-- Metin Alıntısı --

9 Ağustos 2010 Pazartesi

SÜMELÂ VE AYASOFYA HÜZNÜ

Araştırmacı Yazar MUSTAFA YAZICI Diyor ki: "Sorunlar tükendi de sıra tek sorun; ayin mi kaldı? Bu uygulamanın sonu fanatik Pontusçuların Karadeniz’deki dümen suyunda gark olmaya gider. Kültür ve Turizme değil… Ayin siyasîdir. Çünkü: olay turistlerin değil, Pontus’çuların internet sitelerine taşındı. SÜMELÂ’DA AYİN İZNİ: TURİZME DEĞİL, PONTUSÇULUĞA DAVETİYE ÇIKARTMAKTIR."

Araştırmacı Yazar Mustafa YAZICI
SÜMELÂ VE AYASOFYA HÜZNÜ

Hiç kimseyi suçlamıyorum, ama üniversite imtihanlarında yapılan elli yanlışlı uygulama misâli; şehit ve gazilerimizi bile rahatsız eden resmî bir tarihî yanlışa dikkat çekmek istiyorum.

Trabzon tarihinde şimdiye kadar böyle bir yanlış hiç olmadı. Ne milâttan önce ve ne de sonrasında… “Yanlış değildir” diyen varsa gelecekte ilmen yine görüşeceğiz… Bu hiç unutulmasın. Çünkü: bu yanlışlar olmaz ise tarih tekerrür etmez. İlim olan yerde yanlış olur mu?

Bu şekilde zaten sorunlar içinde olan Kastamonu’dan Batum’a kadar ki, eski Trabzon’un bütün halkı ve İl Kültür ve Turizm çevreleri de rahatsız edilmektedir. Kültür ve Turizm Bakanlığı’nın veya O’na bunu yaptıran çevrelerin başka işi yok mu?

İş, aş, sanayi, ilim, teknik, kalkınma ve mutluluk nerede? Sorunlar tükendi de sıra tek sorun; ayin mi kaldı? Bu uygulamanın sonu fanatik pontusçuların Karadeniz’deki dümen suyunda gark olmaya gider. Kültür ve Turizme değil…
SÜMELÂ’DA AYİN İZNİ TURİZME DEĞİL, PONTUSÇULUĞA DAVETİYE ÇIKARTMAKTIR.

-- Veriler --
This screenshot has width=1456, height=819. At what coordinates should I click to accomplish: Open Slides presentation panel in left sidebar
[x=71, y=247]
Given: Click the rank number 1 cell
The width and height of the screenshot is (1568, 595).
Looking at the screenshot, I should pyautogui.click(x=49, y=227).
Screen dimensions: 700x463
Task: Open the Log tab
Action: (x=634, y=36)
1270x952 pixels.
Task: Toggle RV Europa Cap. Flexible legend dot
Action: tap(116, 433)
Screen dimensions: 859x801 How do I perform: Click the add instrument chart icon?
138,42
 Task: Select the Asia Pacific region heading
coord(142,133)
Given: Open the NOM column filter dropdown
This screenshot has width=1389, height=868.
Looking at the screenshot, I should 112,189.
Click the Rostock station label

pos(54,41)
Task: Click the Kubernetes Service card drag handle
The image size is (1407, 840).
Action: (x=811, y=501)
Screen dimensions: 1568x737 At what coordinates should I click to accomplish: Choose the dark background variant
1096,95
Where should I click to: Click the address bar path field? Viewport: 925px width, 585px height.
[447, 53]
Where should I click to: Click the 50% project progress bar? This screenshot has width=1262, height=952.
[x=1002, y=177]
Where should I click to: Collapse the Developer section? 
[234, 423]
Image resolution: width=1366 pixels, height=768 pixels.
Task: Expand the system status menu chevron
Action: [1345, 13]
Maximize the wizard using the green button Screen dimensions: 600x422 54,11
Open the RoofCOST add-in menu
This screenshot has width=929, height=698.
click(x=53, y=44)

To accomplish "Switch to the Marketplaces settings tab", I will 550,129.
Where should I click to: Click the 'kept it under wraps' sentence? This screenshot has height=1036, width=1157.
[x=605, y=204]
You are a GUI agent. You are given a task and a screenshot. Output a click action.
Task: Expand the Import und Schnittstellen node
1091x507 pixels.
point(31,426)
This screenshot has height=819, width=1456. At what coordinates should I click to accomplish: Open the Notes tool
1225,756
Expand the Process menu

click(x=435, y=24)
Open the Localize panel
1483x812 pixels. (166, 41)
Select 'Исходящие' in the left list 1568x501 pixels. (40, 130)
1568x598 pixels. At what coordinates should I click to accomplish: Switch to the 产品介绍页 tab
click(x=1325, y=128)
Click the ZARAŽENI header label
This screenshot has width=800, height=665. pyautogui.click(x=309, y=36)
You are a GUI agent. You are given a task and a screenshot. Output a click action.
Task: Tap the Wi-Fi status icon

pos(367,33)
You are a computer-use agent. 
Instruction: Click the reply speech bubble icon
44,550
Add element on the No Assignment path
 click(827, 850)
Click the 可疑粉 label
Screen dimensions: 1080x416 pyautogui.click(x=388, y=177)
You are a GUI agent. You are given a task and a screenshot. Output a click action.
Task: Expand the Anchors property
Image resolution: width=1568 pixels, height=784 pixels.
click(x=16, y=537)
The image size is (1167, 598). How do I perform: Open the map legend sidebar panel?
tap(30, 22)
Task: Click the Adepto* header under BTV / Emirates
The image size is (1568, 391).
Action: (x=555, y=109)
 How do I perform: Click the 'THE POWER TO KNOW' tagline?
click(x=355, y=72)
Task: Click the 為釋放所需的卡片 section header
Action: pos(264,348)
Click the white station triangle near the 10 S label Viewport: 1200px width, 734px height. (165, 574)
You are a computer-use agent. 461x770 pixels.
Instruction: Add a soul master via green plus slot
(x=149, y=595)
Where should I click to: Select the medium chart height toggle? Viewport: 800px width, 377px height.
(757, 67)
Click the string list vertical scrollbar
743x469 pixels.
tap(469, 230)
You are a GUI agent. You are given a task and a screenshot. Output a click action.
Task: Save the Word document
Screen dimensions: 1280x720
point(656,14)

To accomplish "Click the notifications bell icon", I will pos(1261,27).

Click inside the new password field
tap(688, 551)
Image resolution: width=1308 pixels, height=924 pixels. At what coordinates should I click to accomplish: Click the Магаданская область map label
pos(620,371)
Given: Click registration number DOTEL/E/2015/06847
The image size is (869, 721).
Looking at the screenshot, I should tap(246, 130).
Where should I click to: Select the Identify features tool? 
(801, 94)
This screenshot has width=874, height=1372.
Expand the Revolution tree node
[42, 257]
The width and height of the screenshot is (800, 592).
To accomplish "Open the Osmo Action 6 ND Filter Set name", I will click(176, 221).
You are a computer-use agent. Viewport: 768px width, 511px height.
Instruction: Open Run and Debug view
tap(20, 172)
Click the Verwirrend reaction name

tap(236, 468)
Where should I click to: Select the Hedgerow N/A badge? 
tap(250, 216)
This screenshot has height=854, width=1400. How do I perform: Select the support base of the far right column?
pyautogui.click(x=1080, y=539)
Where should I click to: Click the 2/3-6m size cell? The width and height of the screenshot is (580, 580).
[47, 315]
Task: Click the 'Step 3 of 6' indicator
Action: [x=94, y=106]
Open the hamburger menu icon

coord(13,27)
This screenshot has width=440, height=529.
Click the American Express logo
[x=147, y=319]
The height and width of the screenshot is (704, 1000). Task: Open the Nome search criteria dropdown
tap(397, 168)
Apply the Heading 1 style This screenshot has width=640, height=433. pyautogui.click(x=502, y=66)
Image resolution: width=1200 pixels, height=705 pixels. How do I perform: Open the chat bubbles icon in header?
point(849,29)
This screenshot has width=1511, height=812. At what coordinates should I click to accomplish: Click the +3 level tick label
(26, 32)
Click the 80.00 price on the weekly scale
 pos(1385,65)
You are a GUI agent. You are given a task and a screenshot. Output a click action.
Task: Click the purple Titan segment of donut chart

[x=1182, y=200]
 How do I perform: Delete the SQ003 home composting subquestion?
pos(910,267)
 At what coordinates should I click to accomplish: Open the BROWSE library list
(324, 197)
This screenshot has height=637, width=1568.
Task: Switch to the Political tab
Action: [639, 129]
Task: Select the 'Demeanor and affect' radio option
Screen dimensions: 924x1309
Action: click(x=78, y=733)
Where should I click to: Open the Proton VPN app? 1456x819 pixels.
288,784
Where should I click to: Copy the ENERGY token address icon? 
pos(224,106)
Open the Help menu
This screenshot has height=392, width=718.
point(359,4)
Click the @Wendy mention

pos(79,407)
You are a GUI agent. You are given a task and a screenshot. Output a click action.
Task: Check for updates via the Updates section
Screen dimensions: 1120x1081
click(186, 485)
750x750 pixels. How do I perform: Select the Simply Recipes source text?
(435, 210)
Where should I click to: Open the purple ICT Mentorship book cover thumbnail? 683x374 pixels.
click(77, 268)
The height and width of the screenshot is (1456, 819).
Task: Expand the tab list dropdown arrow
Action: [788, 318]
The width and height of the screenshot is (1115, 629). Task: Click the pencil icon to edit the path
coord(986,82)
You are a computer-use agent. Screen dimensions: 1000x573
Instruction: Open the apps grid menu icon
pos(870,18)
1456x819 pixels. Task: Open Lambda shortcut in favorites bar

-- Görev Ayrıntıları --
Metinde yazarın "nerede?" diye sorduğu şeylerin tamamını metindeki sırasıyla yazın. Öğelere başvurmanız gerekmez.

-- Görevin Çözümü --
İş, aş, sanayi, ilim, teknik, kalkınma, mutluluk